'The pleasures of sight have one characteristic in common - they take you by surprise. They are sudden, swift and unexpected. If one tries to prolong them, recapture them or bring them about wilfully their purity and freshness is lost. They are essentially enigmatic and elusive'
(B. Riley, quoted in 'The Pleasures of Sight', in B. Riley, The Eye's Mind: Bridget Riley, Collected Writings 1965-1999, London 1999, p. 32).
Bridget Riley's 1980 Ka series heralded a breakthrough for the artist, manifesting a new approach to colour and its implementation in her work. The Ka paintings (the Egyptian word for spirit) were directly inspired by her visit to Egypt the previous year, where the artist had been struck by the colours of the ancient tomb paintings in Luxor and the artefacts she saw in the Cairo Museum. Painted in vertical stripes of what she called her 'Egyptian Palette', Ka 3 expresses the vividness of this experience in cool blues, dusky pink and saffron.

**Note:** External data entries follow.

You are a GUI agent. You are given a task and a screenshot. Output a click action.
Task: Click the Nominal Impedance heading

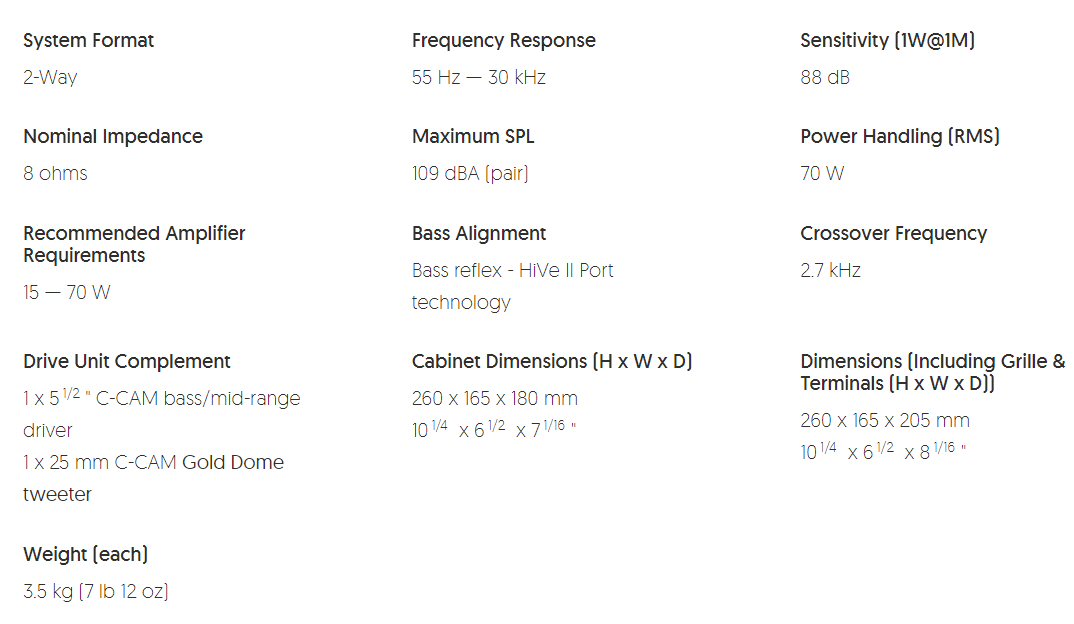click(113, 137)

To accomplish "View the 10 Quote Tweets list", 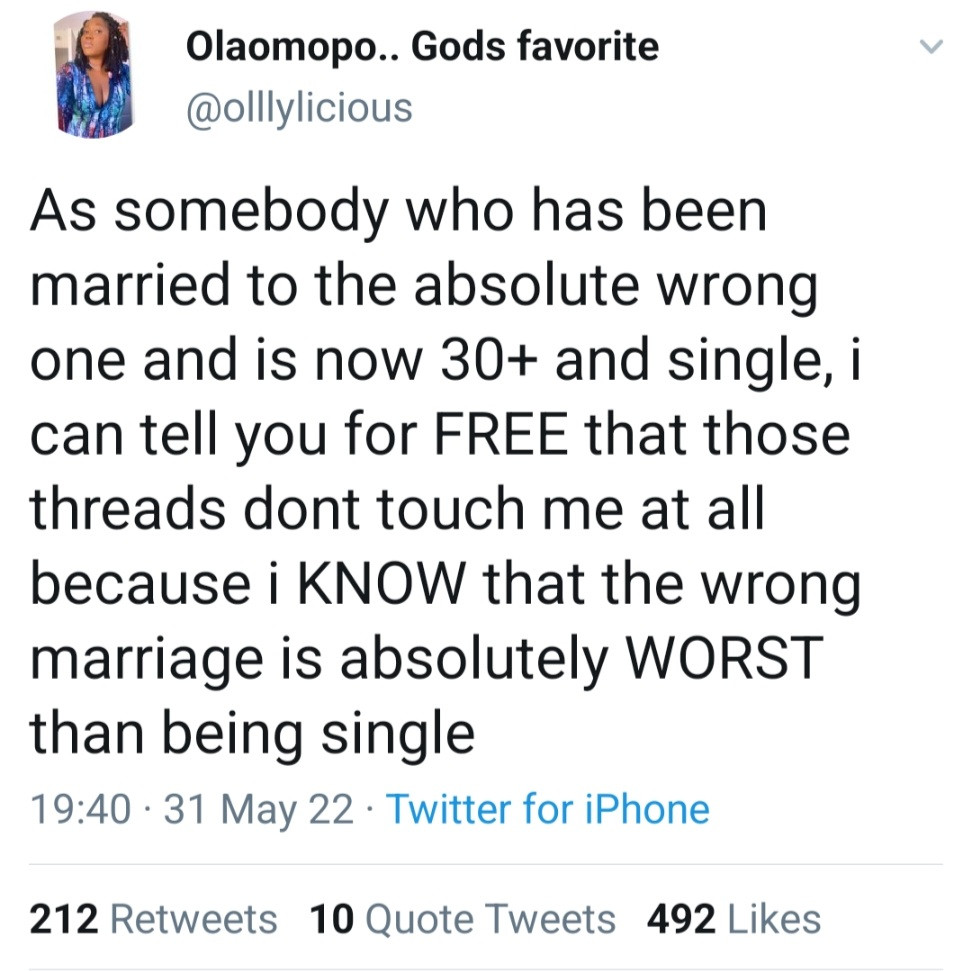I will click(x=463, y=918).
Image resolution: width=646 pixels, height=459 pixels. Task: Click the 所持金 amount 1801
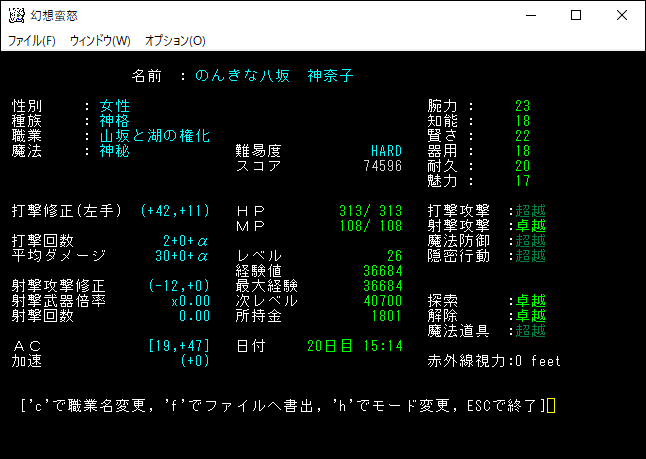coord(386,316)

The extension of her palette also brought about a change in the formal structure of her work, marking the end of the curved paintings she had been working on prior to her trip. A paradigm shift in her practice, she felt the more straightforward pattern of simple stripes was necessary to best support the intensity of colour she had introduced. As with Riley's early work, she allowed black to punctuate the painting - in this case at three select intervals - structuring the work into its aesthetically taut and visually satisfying form.